### The problem
Once the line with "For every named target in this 180×2576" is found in the entries below, repeat it and each following line exactly, up to and including the line with "Ambulance (71, 1277)". Add no other lines.

### Data extracts
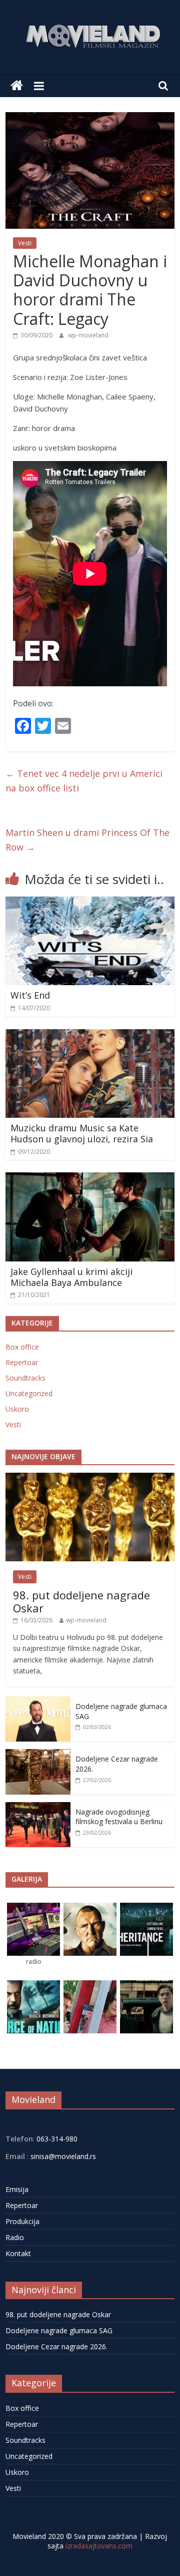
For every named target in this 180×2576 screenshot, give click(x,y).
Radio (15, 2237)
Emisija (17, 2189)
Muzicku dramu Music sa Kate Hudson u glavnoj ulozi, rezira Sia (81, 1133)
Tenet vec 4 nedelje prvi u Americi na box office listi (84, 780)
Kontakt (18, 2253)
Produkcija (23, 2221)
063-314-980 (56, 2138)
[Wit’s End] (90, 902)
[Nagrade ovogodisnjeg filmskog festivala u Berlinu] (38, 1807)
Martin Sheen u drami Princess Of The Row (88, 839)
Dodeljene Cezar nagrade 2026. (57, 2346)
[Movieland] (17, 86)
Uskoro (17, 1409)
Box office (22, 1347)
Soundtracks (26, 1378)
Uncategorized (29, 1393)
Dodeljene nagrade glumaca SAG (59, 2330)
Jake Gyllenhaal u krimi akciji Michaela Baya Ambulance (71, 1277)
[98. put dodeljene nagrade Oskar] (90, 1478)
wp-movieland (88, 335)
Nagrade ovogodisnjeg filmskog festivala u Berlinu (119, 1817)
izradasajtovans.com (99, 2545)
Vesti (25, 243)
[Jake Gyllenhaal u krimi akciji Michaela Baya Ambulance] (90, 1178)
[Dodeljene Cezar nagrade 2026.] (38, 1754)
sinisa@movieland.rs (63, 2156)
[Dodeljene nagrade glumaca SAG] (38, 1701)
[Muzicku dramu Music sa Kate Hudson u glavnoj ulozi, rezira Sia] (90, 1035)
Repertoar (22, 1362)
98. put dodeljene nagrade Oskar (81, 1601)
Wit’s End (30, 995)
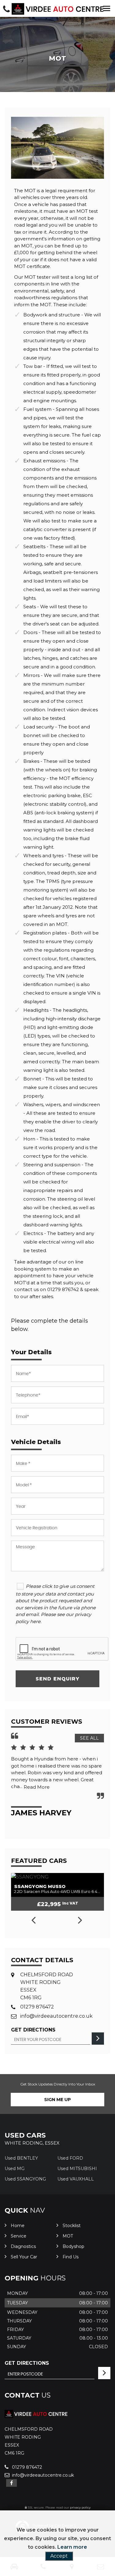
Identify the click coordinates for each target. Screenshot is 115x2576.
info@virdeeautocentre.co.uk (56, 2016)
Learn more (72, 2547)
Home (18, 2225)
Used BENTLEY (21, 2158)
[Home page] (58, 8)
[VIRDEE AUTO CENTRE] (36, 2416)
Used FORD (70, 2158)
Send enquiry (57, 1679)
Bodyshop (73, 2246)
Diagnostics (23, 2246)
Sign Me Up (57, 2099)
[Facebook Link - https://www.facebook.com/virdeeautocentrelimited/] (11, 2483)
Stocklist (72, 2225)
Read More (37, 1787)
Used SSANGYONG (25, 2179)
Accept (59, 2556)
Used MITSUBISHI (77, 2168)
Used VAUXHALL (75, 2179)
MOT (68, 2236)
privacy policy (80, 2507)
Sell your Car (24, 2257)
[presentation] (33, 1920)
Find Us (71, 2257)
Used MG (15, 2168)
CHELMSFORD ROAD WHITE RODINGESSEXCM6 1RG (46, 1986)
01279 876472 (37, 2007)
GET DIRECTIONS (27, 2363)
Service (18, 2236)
---
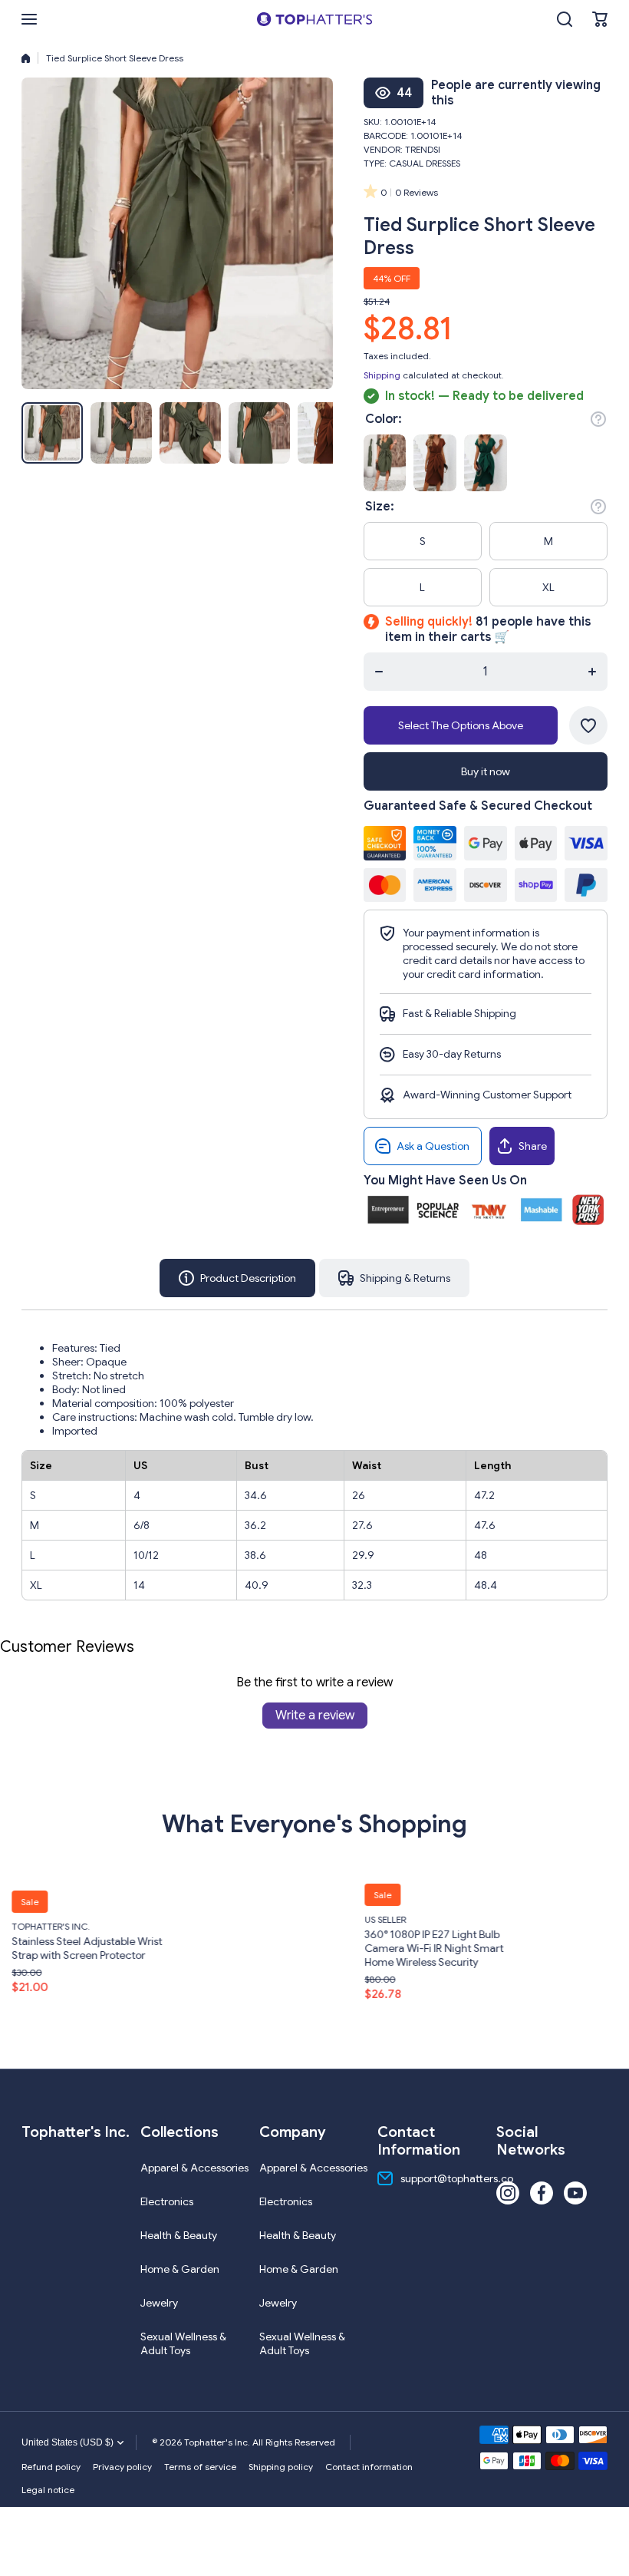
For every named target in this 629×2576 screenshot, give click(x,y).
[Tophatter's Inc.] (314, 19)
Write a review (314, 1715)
...
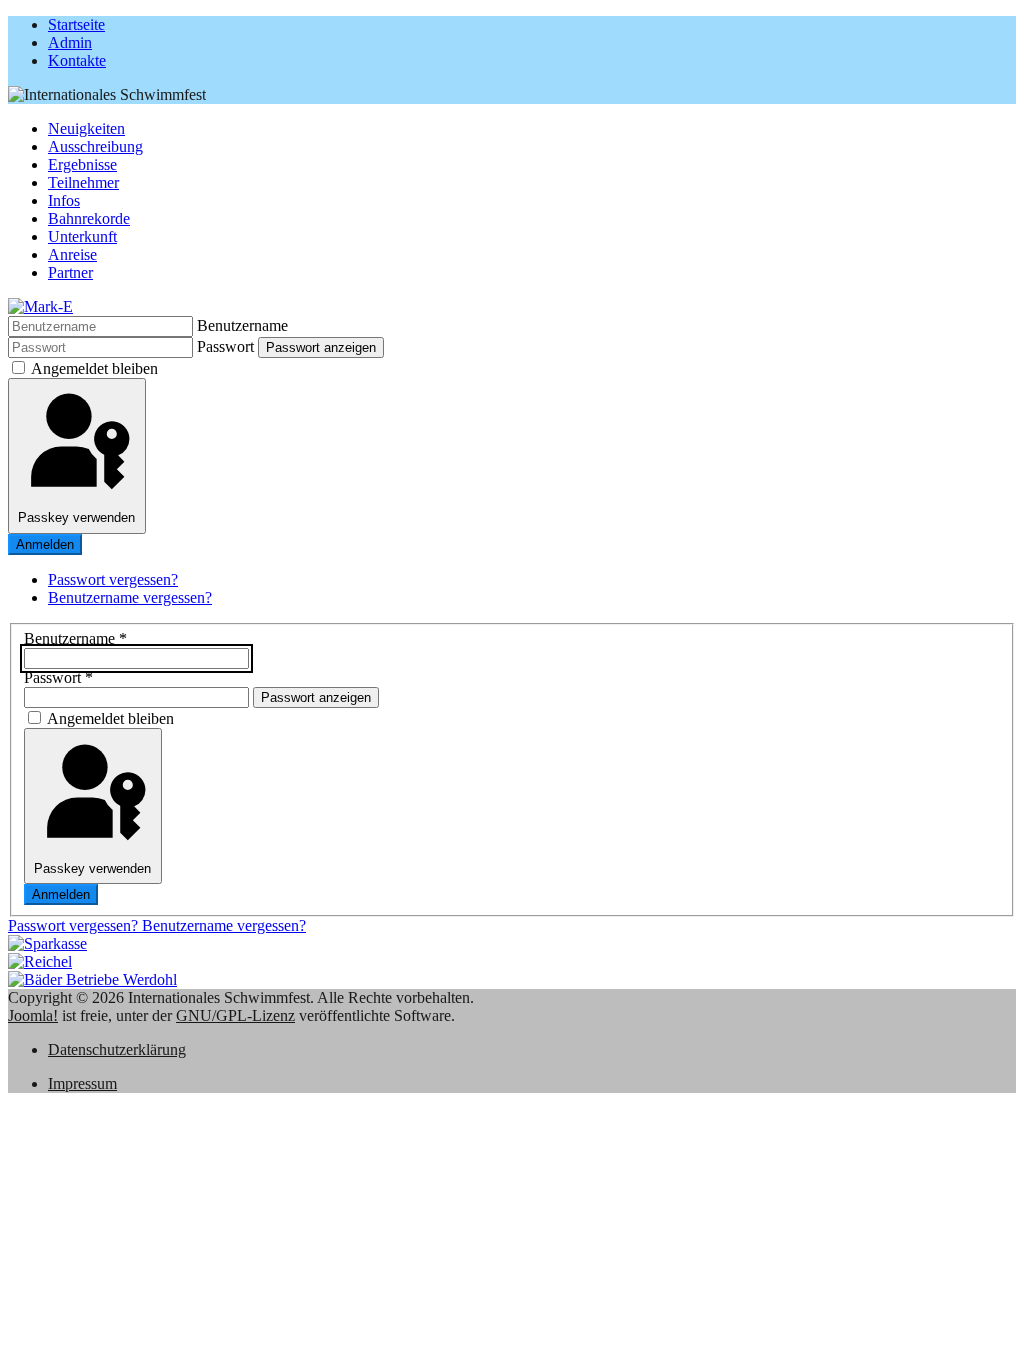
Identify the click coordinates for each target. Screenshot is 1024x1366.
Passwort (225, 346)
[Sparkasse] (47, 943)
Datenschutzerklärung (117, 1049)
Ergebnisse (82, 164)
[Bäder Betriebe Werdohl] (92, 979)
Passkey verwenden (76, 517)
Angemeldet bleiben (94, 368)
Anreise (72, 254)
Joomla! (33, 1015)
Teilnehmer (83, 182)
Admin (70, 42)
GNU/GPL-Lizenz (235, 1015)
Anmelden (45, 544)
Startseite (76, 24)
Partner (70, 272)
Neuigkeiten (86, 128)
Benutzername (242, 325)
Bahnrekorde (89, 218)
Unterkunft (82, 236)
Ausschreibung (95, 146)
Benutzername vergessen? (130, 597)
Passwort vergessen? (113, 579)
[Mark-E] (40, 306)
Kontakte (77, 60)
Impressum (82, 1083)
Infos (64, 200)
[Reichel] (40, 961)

### Answer area
For every named target in this 180×2576 screenshot, give click(x,y).
Radio (15, 2237)
Emisija (17, 2189)
Muzicku dramu Music sa Kate Hudson u glavnoj ulozi, rezira Sia (81, 1133)
Tenet vec 4 nedelje prvi u Americi na box office listi (84, 780)
Kontakt (18, 2253)
Produkcija (23, 2221)
063-314-980 (56, 2138)
[Wit’s End] (90, 902)
[Nagrade ovogodisnjeg filmskog festivala u Berlinu] (38, 1807)
Martin Sheen u drami Princess Of The Row (88, 839)
Dodeljene Cezar nagrade 2026. (57, 2346)
[Movieland] (17, 86)
Uskoro (17, 1409)
Box office (22, 1347)
Soundtracks (26, 1378)
Uncategorized (29, 1393)
Dodeljene nagrade glumaca SAG (59, 2330)
Jake Gyllenhaal u krimi akciji Michaela Baya Ambulance (71, 1277)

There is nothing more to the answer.